Nerve conduction velocity is symmetrically slowed, at less than 38 m/sec (normal is > 45 m/sec) in the demyelinating type of CMT (CMT1). Patients with CMT2 have normal nerve conduction velocities but reduced amplitudes of compound muscle action potentials (CMAPs) and SNAPs secondary to axonal loss. Patients with intermediate forms of CMT show signs of both axonal loss and demyelination and decreased nerve conduction velocity in the range of 25–45 m/sec.
Sural nerve biopsies, if performed, show segmental demyelination and onion bulb formation in CMT1, and axonal loss, few or no onion bulbs, and no evidence of demyelination in CMT2.
Genetic testing can be useful to determine the inheritance pattern for family planning decisions and to obtain information about the cause and prognosis of the disease.
There is currently no medication or intervention that reverses CMT. Physical therapy and occupational therapy should be utilized to maintain range of motion and function. Orthotic devices and assistive equipment can improve safety and function if needed.
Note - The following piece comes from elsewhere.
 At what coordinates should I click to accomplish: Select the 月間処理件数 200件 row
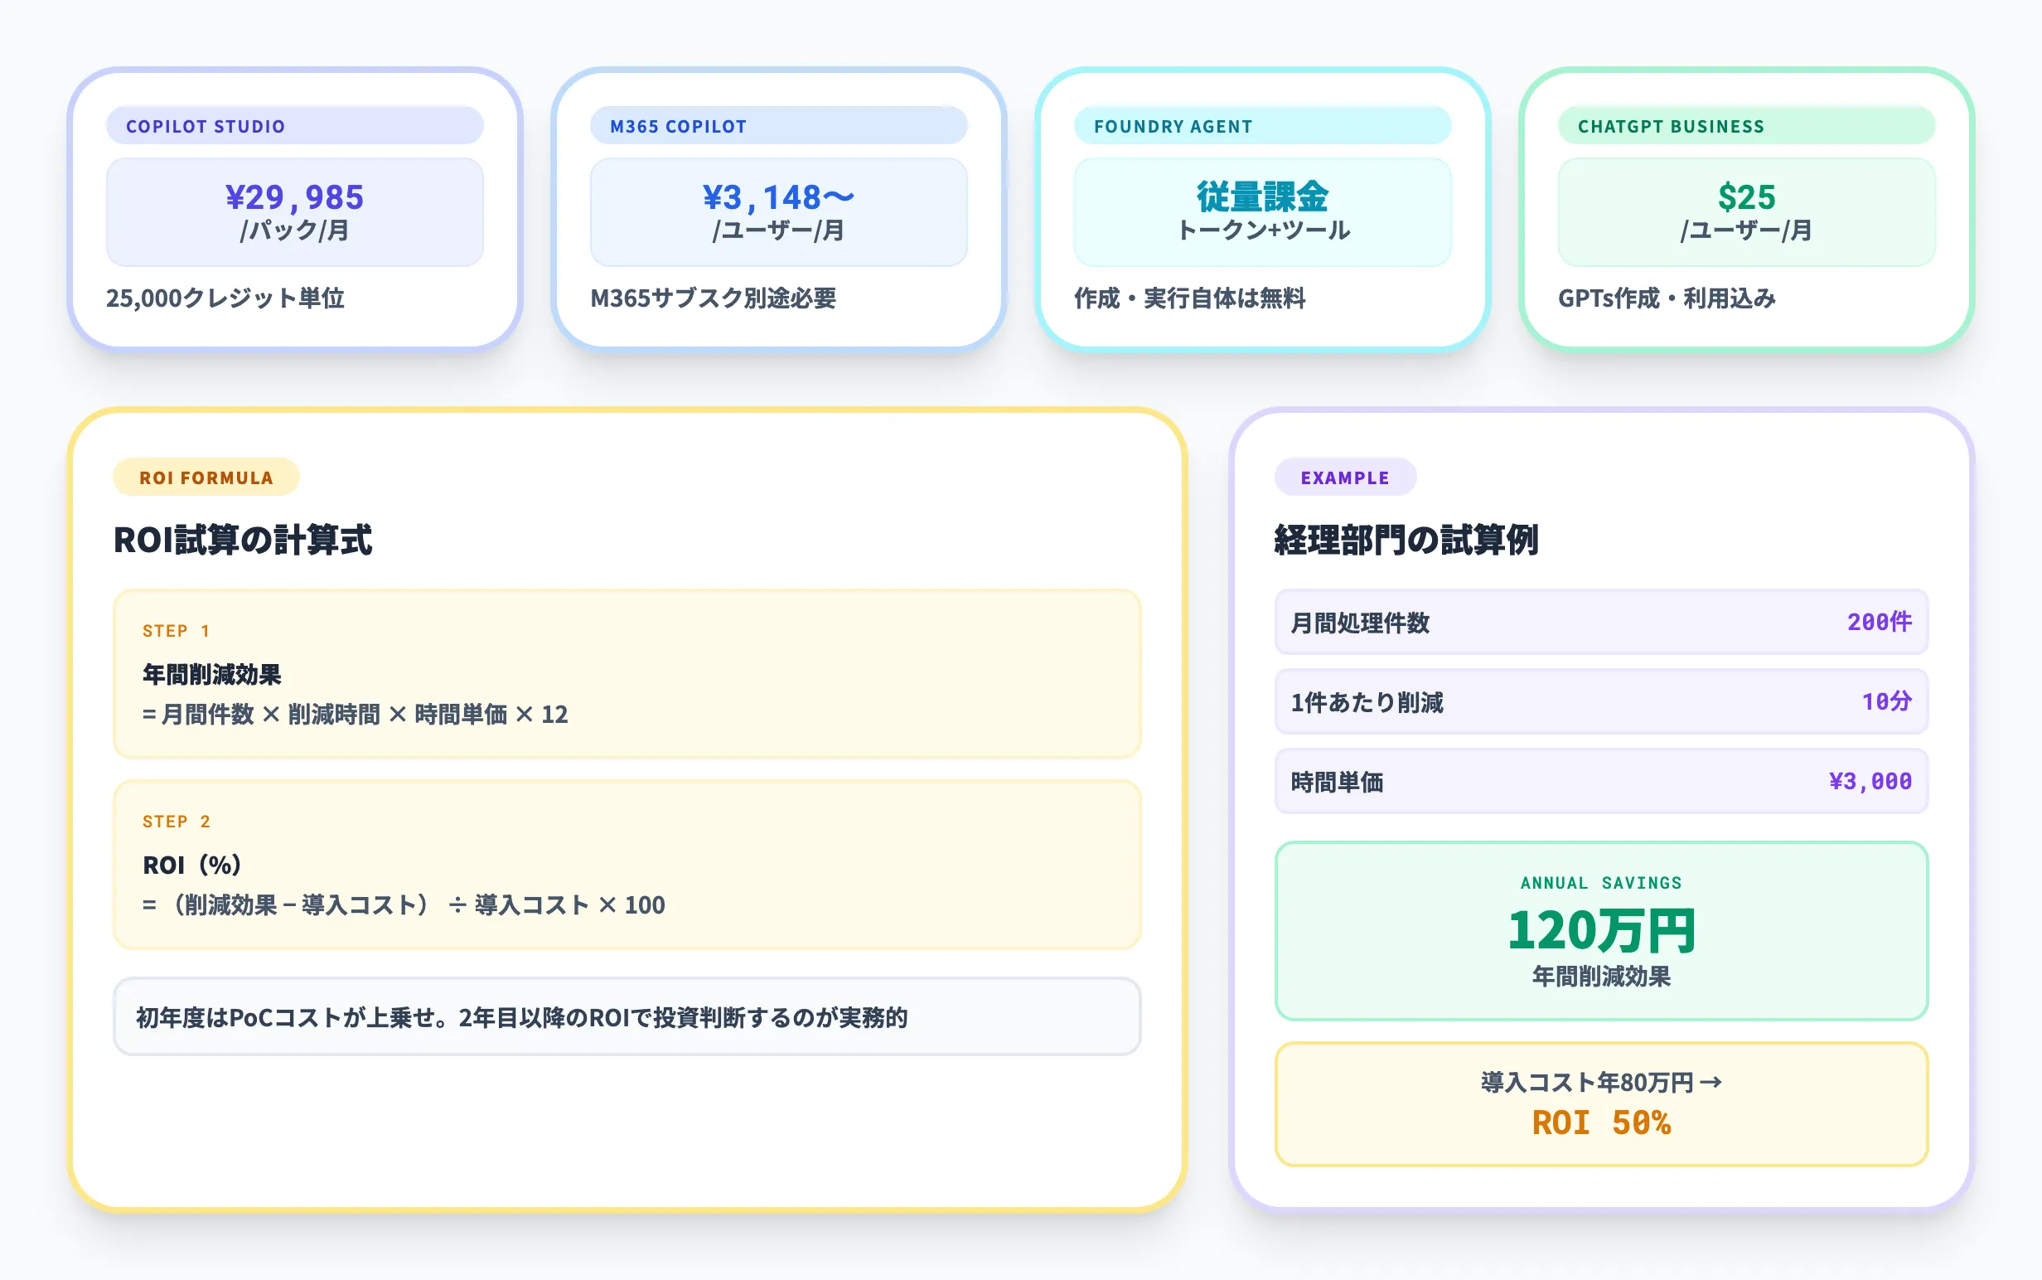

Occasionally surgical intervention for hands and feet is necessary to maintain function. Patients should be cautioned to avoid certain neurotoxic drugs, especially vincristine, as well as excessive alcohol intake. Ongoing clinical trials are investigating potential treatment options, including a therapeutic progesterone antagonist, ascorbic acid, and gene therapy.
CMT does not affect mortality rates. Patients usually remain ambulatory throughout their lives, but often require ankle-foot orthotics.